Category: Books


Review: The Euro: How a Common Currency Threatens the Future of Europe

Posted 13 June, 2018 by Lianne in Books / 0 Comments

The Euro: How a Common Currency Threatens the Future of Europe
By: Joseph E. Stiglitz
Format/Source: Paperback; my purchase

When Nobel Prize–winning economist Joseph E. Stiglitz posed this question in the original edition of The Euro, he lent much-needed clarity to a global debate that continues to this day. The euro was supposed to unify Europe and promote prosperity; in fact, it has done just the opposite. To save the European project, the euro may have to be abandoned. Since 2010, many of the 19 countries of Europe that share the euro currency—the eurozone—have been rocked by debt crises and mired in lasting stagnation, and the divergence between stronger and weaker economies has accelerated. In The Euro, Joseph E. Stiglitz explains precisely why the eurozone has performed so poorly, so different from the expectations at its launch: at the core of the failure is the structure of the eurozone itself, the rules by which it is governed. Stiglitz reveals three potential paths forward: drastic structural reforms, not of the individual countries, but of the eurozone; a well-managed dissolution of the euro; or a bold new system dubbed the “flexible euro.” With trenchant analysis—and brand new material on Brexit—The Euro is urgent and timely reading.
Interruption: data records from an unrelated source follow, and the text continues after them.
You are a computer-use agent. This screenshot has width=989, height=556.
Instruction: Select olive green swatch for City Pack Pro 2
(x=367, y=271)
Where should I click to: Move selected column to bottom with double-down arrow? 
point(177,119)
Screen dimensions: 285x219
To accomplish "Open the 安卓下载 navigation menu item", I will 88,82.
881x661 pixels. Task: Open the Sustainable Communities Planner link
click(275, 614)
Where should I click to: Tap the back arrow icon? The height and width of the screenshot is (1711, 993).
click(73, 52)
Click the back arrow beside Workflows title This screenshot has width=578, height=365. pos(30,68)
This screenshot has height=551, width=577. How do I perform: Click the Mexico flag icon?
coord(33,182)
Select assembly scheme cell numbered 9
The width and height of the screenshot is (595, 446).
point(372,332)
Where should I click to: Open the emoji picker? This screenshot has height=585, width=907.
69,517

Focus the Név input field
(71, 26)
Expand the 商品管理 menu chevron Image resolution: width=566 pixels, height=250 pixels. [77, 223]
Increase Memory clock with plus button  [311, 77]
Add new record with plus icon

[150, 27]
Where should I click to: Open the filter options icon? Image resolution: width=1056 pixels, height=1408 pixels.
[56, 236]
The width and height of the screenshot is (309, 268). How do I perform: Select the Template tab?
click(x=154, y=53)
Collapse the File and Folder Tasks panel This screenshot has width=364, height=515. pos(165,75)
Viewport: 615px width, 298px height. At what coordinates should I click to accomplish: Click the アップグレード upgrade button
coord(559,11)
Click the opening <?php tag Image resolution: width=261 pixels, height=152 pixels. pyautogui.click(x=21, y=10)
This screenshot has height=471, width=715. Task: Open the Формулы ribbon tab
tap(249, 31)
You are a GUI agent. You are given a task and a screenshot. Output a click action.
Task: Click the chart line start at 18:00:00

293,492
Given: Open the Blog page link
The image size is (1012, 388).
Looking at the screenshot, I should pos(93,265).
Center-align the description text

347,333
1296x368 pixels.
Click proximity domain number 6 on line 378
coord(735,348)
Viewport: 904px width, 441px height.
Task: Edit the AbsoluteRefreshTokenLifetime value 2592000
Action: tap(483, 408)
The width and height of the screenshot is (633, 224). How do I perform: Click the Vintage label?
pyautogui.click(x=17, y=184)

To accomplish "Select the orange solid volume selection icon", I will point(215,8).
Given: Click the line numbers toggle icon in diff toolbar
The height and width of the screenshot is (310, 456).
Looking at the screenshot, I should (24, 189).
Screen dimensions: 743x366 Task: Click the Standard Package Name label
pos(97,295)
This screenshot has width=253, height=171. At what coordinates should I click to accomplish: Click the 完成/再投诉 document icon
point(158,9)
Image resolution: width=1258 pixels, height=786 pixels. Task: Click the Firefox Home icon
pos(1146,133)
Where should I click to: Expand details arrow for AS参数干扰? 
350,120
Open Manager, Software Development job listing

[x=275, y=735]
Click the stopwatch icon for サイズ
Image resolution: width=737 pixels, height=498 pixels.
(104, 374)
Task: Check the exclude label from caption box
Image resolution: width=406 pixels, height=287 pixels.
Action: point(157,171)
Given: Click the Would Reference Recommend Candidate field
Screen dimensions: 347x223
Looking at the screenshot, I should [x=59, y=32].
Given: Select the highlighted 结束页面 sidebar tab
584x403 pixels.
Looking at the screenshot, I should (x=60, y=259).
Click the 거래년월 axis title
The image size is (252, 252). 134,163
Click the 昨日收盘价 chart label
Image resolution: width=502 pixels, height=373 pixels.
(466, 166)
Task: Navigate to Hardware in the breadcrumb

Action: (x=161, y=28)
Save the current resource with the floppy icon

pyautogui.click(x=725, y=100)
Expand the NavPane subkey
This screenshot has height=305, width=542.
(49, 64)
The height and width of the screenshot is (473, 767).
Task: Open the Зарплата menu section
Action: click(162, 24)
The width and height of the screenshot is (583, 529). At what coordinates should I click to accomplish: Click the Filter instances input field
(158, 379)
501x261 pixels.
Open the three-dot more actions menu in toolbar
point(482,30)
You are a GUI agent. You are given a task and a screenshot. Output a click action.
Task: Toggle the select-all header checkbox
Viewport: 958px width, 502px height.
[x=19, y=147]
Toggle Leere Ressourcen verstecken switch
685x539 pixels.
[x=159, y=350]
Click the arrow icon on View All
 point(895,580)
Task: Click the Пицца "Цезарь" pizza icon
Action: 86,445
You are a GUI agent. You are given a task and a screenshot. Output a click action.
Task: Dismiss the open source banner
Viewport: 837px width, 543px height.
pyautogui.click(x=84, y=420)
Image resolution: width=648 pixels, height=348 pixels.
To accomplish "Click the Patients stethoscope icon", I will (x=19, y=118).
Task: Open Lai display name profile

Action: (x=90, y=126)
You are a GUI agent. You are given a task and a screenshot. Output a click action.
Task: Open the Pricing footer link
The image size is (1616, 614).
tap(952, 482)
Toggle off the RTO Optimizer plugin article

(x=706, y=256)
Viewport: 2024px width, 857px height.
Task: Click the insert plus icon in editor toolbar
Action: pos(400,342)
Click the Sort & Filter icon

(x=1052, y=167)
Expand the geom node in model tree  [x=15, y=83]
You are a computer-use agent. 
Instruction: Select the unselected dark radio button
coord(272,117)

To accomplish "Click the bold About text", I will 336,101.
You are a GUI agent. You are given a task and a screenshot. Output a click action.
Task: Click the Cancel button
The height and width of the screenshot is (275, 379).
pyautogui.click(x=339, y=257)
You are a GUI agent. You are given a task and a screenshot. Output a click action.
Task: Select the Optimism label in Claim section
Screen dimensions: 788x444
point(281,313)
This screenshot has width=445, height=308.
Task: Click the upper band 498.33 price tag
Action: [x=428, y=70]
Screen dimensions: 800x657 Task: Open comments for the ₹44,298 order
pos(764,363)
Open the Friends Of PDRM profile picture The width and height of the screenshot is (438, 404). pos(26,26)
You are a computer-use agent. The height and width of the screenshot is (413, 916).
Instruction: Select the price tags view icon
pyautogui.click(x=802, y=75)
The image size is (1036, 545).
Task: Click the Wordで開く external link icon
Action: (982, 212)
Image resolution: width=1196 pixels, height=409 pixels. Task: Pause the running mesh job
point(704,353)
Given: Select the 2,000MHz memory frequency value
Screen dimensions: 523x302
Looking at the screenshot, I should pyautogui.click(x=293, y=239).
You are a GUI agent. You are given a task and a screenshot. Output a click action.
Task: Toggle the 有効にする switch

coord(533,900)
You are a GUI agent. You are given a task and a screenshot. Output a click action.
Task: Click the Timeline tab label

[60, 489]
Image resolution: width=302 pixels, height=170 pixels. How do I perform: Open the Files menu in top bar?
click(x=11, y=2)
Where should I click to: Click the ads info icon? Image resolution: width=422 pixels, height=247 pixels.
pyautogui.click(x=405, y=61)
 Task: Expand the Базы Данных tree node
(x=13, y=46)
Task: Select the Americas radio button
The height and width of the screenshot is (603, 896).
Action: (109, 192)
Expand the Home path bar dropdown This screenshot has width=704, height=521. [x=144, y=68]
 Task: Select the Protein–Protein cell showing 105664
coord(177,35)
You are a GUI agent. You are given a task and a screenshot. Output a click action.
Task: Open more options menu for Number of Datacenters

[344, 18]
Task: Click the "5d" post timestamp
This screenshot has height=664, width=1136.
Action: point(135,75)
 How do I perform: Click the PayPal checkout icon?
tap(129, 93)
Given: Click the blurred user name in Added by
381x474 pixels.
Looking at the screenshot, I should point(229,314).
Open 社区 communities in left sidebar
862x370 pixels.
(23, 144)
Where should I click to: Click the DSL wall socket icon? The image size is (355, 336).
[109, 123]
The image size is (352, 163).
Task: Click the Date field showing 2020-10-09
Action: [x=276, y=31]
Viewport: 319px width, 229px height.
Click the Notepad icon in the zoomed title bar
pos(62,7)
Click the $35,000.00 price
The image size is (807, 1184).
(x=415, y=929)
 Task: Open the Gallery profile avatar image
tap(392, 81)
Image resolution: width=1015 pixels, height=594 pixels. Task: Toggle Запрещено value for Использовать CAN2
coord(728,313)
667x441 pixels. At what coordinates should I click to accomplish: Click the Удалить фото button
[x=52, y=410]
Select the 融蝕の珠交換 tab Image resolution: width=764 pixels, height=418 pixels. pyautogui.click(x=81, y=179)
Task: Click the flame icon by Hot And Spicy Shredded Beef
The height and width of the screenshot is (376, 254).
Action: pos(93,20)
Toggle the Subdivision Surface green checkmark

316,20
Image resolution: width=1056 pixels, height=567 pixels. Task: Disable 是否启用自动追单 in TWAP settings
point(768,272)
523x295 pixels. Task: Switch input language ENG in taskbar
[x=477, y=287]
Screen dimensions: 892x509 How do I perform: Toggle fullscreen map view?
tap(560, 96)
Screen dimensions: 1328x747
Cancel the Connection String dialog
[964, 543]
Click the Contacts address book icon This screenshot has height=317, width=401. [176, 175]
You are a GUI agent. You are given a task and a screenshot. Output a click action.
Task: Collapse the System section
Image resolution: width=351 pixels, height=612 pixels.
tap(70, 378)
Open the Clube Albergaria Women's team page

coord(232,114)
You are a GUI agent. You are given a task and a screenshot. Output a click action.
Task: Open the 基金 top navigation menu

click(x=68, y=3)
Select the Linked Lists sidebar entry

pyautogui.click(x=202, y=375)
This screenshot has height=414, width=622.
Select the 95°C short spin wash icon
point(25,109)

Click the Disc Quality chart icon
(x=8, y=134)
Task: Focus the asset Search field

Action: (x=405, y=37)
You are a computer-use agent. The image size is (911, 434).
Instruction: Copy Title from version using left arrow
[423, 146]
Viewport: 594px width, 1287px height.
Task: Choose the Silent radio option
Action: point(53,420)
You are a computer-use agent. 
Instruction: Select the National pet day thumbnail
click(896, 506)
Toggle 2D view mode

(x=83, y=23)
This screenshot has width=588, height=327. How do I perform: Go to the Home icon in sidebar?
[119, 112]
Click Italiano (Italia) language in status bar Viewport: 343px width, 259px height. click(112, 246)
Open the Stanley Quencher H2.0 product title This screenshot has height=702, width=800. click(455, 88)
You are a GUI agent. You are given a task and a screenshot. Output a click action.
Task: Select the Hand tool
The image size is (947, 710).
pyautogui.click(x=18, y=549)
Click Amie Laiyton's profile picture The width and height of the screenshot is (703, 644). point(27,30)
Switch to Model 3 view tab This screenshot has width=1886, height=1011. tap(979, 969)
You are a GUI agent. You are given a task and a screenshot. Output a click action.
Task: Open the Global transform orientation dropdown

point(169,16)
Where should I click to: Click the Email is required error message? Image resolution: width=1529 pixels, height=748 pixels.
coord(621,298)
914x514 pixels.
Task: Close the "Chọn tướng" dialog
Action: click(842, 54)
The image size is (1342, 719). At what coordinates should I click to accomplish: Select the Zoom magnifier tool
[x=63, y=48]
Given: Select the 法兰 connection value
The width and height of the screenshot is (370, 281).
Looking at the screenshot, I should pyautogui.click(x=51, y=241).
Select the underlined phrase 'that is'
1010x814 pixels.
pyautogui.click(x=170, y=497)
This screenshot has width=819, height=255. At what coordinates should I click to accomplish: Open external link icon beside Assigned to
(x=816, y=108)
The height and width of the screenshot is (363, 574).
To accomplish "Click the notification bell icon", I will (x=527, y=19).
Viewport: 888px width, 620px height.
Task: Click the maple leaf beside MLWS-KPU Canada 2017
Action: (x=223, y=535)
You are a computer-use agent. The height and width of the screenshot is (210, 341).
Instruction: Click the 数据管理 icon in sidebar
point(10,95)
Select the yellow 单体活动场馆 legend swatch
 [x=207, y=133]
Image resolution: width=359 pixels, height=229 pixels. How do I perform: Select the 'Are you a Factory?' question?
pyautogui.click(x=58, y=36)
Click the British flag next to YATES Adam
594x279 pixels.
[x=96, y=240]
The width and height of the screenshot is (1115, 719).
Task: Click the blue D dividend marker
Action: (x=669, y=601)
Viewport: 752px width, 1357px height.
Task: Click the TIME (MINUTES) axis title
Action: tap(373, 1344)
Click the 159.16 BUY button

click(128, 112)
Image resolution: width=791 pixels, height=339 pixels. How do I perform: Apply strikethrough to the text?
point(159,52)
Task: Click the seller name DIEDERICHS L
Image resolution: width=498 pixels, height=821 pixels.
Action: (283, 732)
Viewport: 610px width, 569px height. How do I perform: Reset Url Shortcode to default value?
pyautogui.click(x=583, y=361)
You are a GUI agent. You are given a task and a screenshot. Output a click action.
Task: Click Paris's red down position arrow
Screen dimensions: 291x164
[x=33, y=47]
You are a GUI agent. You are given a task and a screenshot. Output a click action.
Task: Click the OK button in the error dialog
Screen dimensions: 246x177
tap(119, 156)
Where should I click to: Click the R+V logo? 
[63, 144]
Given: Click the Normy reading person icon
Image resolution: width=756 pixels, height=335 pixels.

I had been eyeing this book for ages. I came across this book as I was looking up books about the current state of the EU with the euro crisis and ongoing issues that the EU is faced with; I just wanted to read what people were thinking and what their alternatives were to the present situation. I finally got my hands on it a while ago but had to wait until I finished the school year to read it as I wanted to give it my undivided attention.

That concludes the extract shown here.